En créant ses plantations, le Prince de Ligne n’a’pas eu seulement en vue la fondation d’une affaire lucrative, mais il y a ajouté une idée morale qui mérite d’être relevée.

Trop longtemps, on a considéré en Belgique que la Colonie était tout juste bonne pour y envoyer les mauvais sujets et les fruits secs que l’on ne pouvait employer dans la mère-patrie, ou qui y’étaient devenus des indésirables.

Peu à peu on a reconnu cette erreur, et l’on s’est rendu compte que pour réussir au Congo, il est’nécessaire au contraire d’y apporter des qualités d’intelligence et de caractère, sinon supérieures, du moins égales à celles qui assurent le succès en Europe ; et il faut en outre y ajouter une endurance physique et morale dont le colon aura plus besoin qu’un citoyen de Bruxelles par exemple.
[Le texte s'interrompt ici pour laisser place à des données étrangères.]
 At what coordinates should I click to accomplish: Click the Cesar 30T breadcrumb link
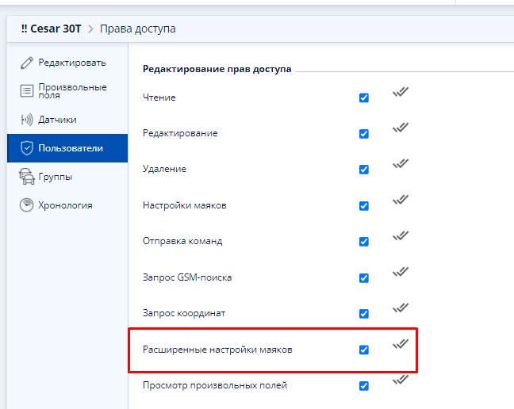point(51,29)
Malheureusement maintenant encore, quand les jeunes Belges partent pour l’Afrique, c’est avec l’idée d’y faire rapidement fortune, mais non avec celle de s’y créer un établissement durable, et cette mentalité a pour conséquence, qu’au lieu d’envisager les choses sous un angle d’avenir, on n’a que le présent en vue, et on bâcle des affaires qui sur le papier paraissent mirifiques, mais qui en réalité ne reposent sur aucun fondement sérieux. En outre, on n’a que peu de souci du matériel humain qu’on emploie, puisqu’on considère son rendement comme un besoin passager, et on le pressure à l’excès, au lieu de s’en servir en bon père de famille qui cherche à le ménager pour le faire durer le plus longtemps possible.